- **WORK TO COMPLETE**: Return the full set of entries exactly. Omit none.

- **DATA TO EXAMINE**:
• • •

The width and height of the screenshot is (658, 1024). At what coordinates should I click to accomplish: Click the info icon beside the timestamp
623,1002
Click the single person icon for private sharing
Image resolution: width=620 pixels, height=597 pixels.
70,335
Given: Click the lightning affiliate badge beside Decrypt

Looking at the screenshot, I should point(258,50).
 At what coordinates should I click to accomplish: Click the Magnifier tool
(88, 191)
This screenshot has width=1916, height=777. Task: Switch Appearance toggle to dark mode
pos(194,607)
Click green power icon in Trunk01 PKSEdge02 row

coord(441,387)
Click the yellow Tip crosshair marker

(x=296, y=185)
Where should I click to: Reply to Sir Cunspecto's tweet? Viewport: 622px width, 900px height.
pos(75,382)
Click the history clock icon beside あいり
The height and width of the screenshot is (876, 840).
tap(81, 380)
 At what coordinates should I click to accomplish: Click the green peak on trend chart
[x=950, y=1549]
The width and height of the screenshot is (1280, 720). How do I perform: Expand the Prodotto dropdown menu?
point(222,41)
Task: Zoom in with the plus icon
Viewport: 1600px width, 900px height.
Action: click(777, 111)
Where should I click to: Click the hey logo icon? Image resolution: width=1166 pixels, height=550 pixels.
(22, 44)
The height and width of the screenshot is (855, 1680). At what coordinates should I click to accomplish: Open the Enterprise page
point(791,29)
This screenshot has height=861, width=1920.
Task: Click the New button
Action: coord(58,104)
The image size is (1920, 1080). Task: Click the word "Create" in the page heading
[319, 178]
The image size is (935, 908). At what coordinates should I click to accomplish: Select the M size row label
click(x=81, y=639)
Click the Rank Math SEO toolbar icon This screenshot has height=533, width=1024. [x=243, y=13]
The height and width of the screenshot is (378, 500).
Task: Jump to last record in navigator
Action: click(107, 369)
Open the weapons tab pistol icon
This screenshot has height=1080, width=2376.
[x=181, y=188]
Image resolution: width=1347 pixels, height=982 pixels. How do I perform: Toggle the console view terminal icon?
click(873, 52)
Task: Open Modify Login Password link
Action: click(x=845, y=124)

• • •

- **REPLY TO THE TASK**:
The width and height of the screenshot is (658, 1024). At what coordinates should I click to accomplish: Click the info icon beside the timestamp
623,1002
Click the single person icon for private sharing
Image resolution: width=620 pixels, height=597 pixels.
70,335
Given: Click the lightning affiliate badge beside Decrypt

Looking at the screenshot, I should point(258,50).
 At what coordinates should I click to accomplish: Click the Magnifier tool
(88, 191)
This screenshot has width=1916, height=777. Task: Switch Appearance toggle to dark mode
pos(194,607)
Click green power icon in Trunk01 PKSEdge02 row

coord(441,387)
Click the yellow Tip crosshair marker

(x=296, y=185)
Where should I click to: Reply to Sir Cunspecto's tweet? Viewport: 622px width, 900px height.
pos(75,382)
Click the history clock icon beside あいり
The height and width of the screenshot is (876, 840).
tap(81, 380)
 At what coordinates should I click to accomplish: Click the green peak on trend chart
[x=950, y=1549]
The width and height of the screenshot is (1280, 720). How do I perform: Expand the Prodotto dropdown menu?
point(222,41)
Task: Zoom in with the plus icon
Viewport: 1600px width, 900px height.
Action: click(777, 111)
Where should I click to: Click the hey logo icon? Image resolution: width=1166 pixels, height=550 pixels.
(22, 44)
The height and width of the screenshot is (855, 1680). At what coordinates should I click to accomplish: Open the Enterprise page
point(791,29)
This screenshot has height=861, width=1920.
Task: Click the New button
Action: coord(58,104)
The image size is (1920, 1080). Task: Click the word "Create" in the page heading
[319, 178]
The image size is (935, 908). At what coordinates should I click to accomplish: Select the M size row label
click(x=81, y=639)
Click the Rank Math SEO toolbar icon This screenshot has height=533, width=1024. [x=243, y=13]
The height and width of the screenshot is (378, 500).
Task: Jump to last record in navigator
Action: click(107, 369)
Open the weapons tab pistol icon
This screenshot has height=1080, width=2376.
[x=181, y=188]
Image resolution: width=1347 pixels, height=982 pixels. How do I perform: Toggle the console view terminal icon?
click(873, 52)
Task: Open Modify Login Password link
Action: click(x=845, y=124)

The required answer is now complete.